Count the lines of the records below that contain the string "Image", where case matters, and give only the number.

### Excerpted data
======

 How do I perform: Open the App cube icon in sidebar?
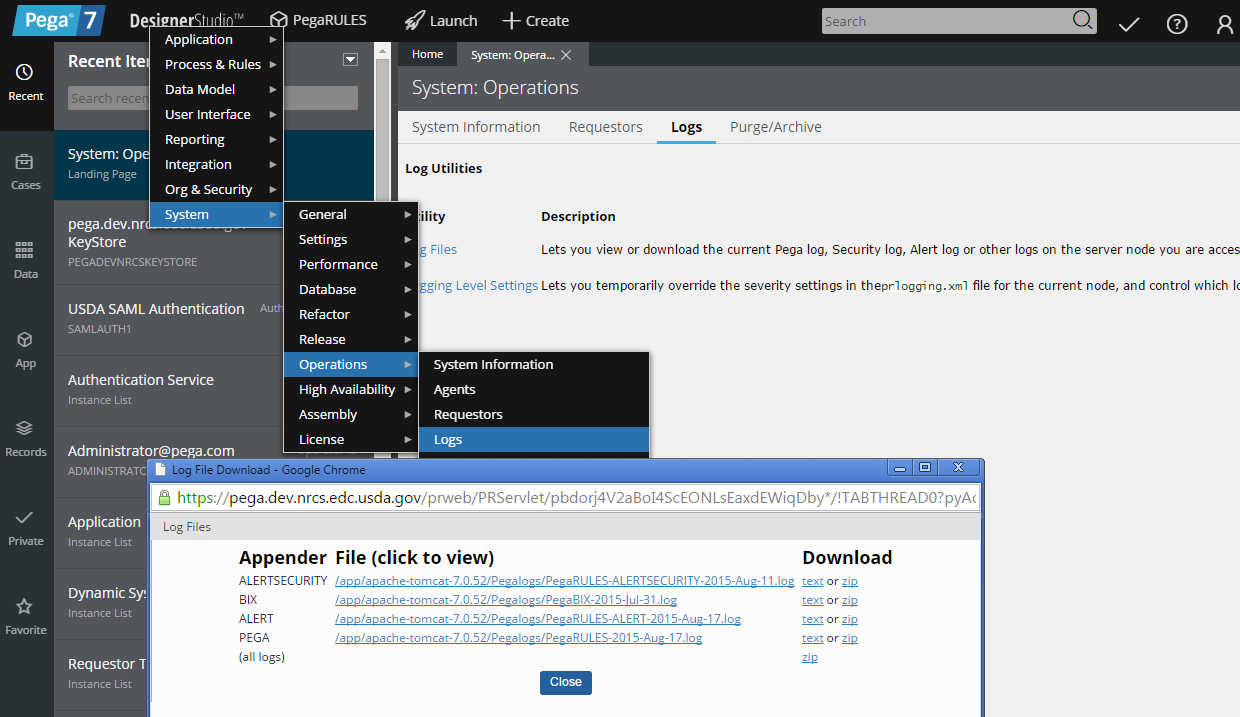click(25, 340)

======

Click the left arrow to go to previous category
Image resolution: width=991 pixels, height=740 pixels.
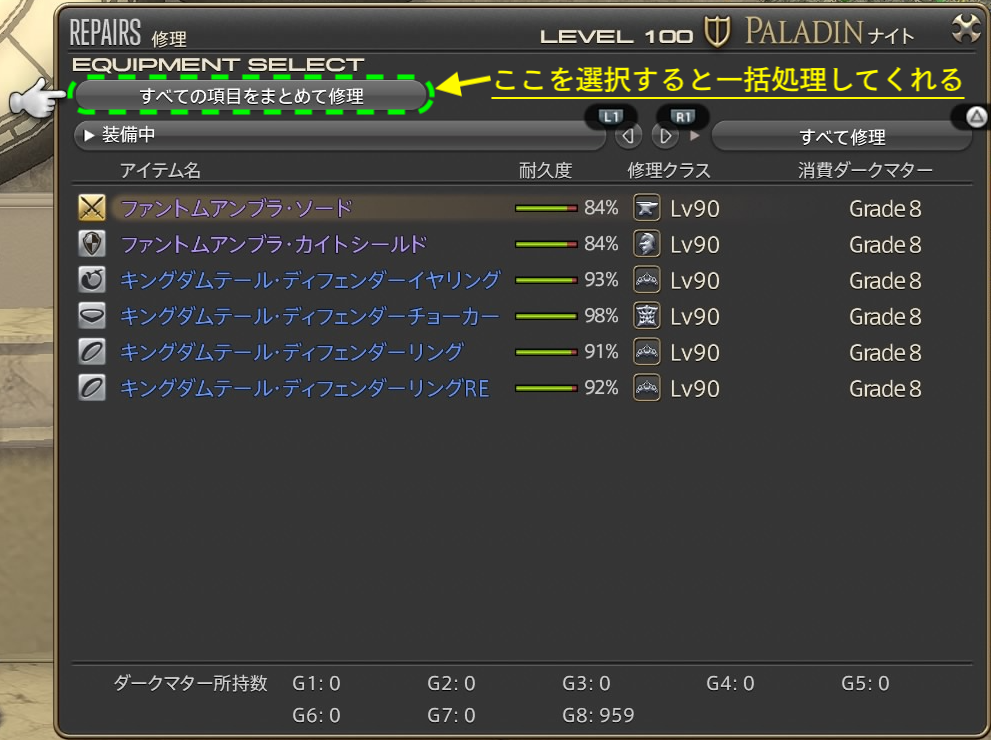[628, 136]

======

### Written response
1